Looking at the pure numbers can't be easy for labor leaders. Overall union membership was steady in 2015 from 2014, with 14.8 million wage and salary workers—or 11.1 percent—belonging to unions, according to data from the U.S. Bureau of Labor Statistics.
In the private sector, though, the union membership rate was 6.7 percent, with 7.55 million union members. Manufacturing jobs are organized at a bit of a higher rate, at 9.4 percent.
And while there have been no U.S. tire plants organized in the past 25 years, the Pittsburgh-based United Steelworkers still represents about 18,000 workers at 19 tire plants in the U.S. The union's Rubber & Plastics Industry Council, including non-tire factories, has roughly 30,000 members, according to the USW.
That includes having bargaining units at five of six Goodyear factories, plus the plant outside of Buffalo now managed by Sumitomo; five of eight Bridgestone Americas factories; two of the four former Uniroyal Goodrich facilities now owned by Michelin; two of three Cooper Tire & Rubber Co. units; the Yokohama plant in Salem, Va.; and all three Titan Tire Corp. factories.

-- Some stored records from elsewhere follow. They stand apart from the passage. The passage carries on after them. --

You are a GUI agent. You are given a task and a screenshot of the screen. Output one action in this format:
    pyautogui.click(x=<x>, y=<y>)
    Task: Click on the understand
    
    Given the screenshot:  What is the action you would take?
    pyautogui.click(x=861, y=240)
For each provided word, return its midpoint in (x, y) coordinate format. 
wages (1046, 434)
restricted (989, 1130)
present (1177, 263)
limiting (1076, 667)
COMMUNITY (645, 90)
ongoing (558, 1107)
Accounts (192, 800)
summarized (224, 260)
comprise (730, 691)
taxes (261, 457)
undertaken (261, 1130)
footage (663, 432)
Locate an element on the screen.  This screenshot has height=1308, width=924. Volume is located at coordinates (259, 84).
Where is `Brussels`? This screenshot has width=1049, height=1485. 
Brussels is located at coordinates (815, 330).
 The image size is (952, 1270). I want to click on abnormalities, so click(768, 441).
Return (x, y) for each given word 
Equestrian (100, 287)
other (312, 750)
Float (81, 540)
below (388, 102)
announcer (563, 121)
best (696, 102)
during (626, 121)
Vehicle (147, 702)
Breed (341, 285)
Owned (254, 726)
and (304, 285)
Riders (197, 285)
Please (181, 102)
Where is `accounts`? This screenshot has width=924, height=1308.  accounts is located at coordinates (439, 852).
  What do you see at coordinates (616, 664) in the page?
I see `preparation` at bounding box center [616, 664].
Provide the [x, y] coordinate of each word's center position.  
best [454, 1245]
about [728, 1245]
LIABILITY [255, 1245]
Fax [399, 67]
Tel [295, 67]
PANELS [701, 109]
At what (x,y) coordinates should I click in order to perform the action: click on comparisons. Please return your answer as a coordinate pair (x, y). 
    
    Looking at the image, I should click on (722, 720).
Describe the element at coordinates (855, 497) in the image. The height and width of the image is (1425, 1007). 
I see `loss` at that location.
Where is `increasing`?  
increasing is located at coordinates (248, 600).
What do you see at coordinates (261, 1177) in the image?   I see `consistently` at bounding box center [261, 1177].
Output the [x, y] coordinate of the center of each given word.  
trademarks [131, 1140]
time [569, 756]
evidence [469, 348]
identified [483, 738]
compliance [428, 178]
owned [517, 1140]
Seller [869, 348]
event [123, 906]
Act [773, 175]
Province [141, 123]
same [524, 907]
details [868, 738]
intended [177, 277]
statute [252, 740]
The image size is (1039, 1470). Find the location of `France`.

With the main master tire contracts up for renewal in 2017—though the two Michelin locals could opt out this year—all appears relatively quiet leading up to those negotiations.
And despite all the obstacles of operating an industrial union in today's environment, Stan Johnson, USW international secretary/treasurer, still sees value for workers that are union represented.
“Without collective bargaining, an individual only has the voice of a single individual,” said Johnson, who came from the former United Rubber Workers union himself. “If you don't have the right of representation or grievance procedure, in most cases you're an employee at will. The employer can essentially do anything they want, anyway they want, anytime they want.”
David Boone, president of USW Local 752 at Cooper Tire's Texarkana, Ark., plant said the role of labor continues to be to negotiate the best wage and benefits as possible, but also to keep jobs in the U.S.
“So often we miss the mark for what our international union does for us, with the tariffs that they filed,” he said. “We overlook that a lot, but if you don't have jobs here in the U.S., you have a problem.”